§ **Instrução 1**: Segundo o texto sobre a suspensão condicional do processo, que teor de álcool no sangue o réu apresentava ao conduzir o veículo?
§ **Instrução 2**: Dê continuidade ao texto sobre a suspensão condicional do processo a partir do ponto em que ele se encerra.
━━━━━ Texto extraído
Código de Processo Penal, art. 28

Protocolado n.º 78.983/14

Processo n.º 177/13 – MM. Juízo da Vara Judicial da Comarca de Monte Aprazível

Réu: (...)

Assunto: revisão da recusa ministerial quanto à proposta de suspensão condicional do processo (art. 89 da Lei n. 9.099/95)

 

 

EMENTA: CPP, ART. 28. SUSPENSÃO CONDICIONAL DO PROCESSO (ART. 89 DA LEI N. 9.099/95). FUGA DE LOCAL DE ACIDENTE E EMBRIAGUEZ AO VOLANTE (CTB, ARTS. 305 E 306). AGENTE QUE, COM ELEVADO TEOR DE ÁLCOOL NO SANGUE, IMPRIME MARCHA A RÉ, ABALROANDO O AUTOMÓVEL DA VÍTIMA, E SE EVADE, TRANSITANDO DE FORMA A COLOCAR TRANSEUNTES EM SITUAÇÃO DE RISCO. ACENTUADA CULPABILIDADE. DESCABIMENTO DA MEDIDA.

1.      O art. 129, inc. I, da CF, atribui ao Ministério Público a titularidade exclusiva da ação penal pública. Deveras, tratando-se do dominus litis, ao Parquet incumbe aferir o cabimento das medidas despenalizadoras contidas na Lei n. 9.099/95, notadamente da suspensão condicional do processo. Nesse sentido, a Súmula 696 do Egrégio Supremo Tribunal Federal.

2.      A admissibilidade do sursis processual não se prende, exclusivamente, a requisitos de ordem objetiva. Além disso, como expressamente dispõe a Lei, é necessário que a “culpabilidade, os antecedentes, a conduta social e personalidade do agente, bem como os motivos e as circunstâncias autorizem a concessão do benefício”.

3.      No caso dos autos, o grau de reprovabilidade do comportamento do réu mostrou-se acentuado, porquanto conduzia veículo automotor em acentuado estado de embriaguez (dois gramas de álcool por litro de sangue), teor mais de três vezes superior ao permitido em Lei.

4.      Ademais, ao buscar se evadir após o embate, transitou na via pública de forma a colocar transeuntes em risco.

Decisão: deixa-se de propor a suspensão condicional do processo ou de designar promotor de justiça para fazê-lo e insiste-se na postura já adotada pelo Ministério Público.

 

Cuida-se de ação penal movida pelo Ministério Público em face de (...) imputando-lhe os crimes tipificados nos arts. 305 e 306 do Código de Trânsito Brasileiro.

De acordo com a denúncia, amparada nos elementos informativos acostados ao inquérito policial, o acusado conduzia veículo em estado de ebriedade, pericialmente constatado (fl. 21), abalroando o automóvel dirigido por (...), e, em seguida, evadiu-se do local para se furtar à responsabilidade civil e criminal.

Ao cabo da instrução processual, o Digníssimo Magistrado entendeu por bem reconhecer a inconstitucionalidade do art. 305 do CTB, louvando-se em decisão proferida pelo Colendo Órgão Especial do Egrégio Tribunal de Justiça de São Paulo.
━━━━━━━━━━
━━━━━ Material fornecido
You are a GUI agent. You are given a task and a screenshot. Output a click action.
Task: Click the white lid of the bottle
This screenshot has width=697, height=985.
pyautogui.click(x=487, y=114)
━━━━━━━━━━
§ **Resposta correta 1**: Dois gramas de álcool por litro de sangue, teor mais de três vezes superior ao permitido em lei.

§ **Resposta correta 2**:
Com relação à infração remanescente, reconhecendo sua prática, verificou cabível a suspensão condicional do processo (art. 89 da Lei n.º 9.099/95) e determinou ao Ilustre Promotor de Justiça que se manifestasse a respeito.

Havendo a negativa ministerial em outorgar o benefício, pautada na gravidade da conduta do agente (fls. 06/07), ordenou-se o encaminhamento do expediente a esta Procuradoria-Geral de Justiça, nos termos do art. 28 do CPP (fl. 05).

Eis a síntese do necessário.

Pondere-se, de início, que o art. 129, inc. I, da CF, atribui ao Ministério Público a titularidade exclusiva da ação penal pública, motivo por que, tratando-se do dominus litis, aos Membros da Instituição incumbe verificar o cabimento das medidas despenalizadoras contidas na Lei n. 9.099/95, seja a transação penal ou a suspensão condicional do processo.

Nestes termos, a Súmula 696 do Egrégio Supremo Tribunal Federal e a jurisprudência do Colendo Superior Tribunal de Justiça, o qual proclama cuidar-se a formulação da proposta de verdadeira prerrogativa funcional do Parquet (STJ, HC n. 150.416, rel. Ministro Gilson Dipp, 5.ª Turma, DJe de 18/10/2010).

Cumpre, destarte, aferir o cabimento do benefício pleiteado.

Pois bem.

Com o máximo respeito que se pode tributar ao Insigne Julgador, o beneplácito excogitado, que não é direito subjetivo público do acusado, mas prerrogativa institucional do Ministério Público, não se mostra cabível.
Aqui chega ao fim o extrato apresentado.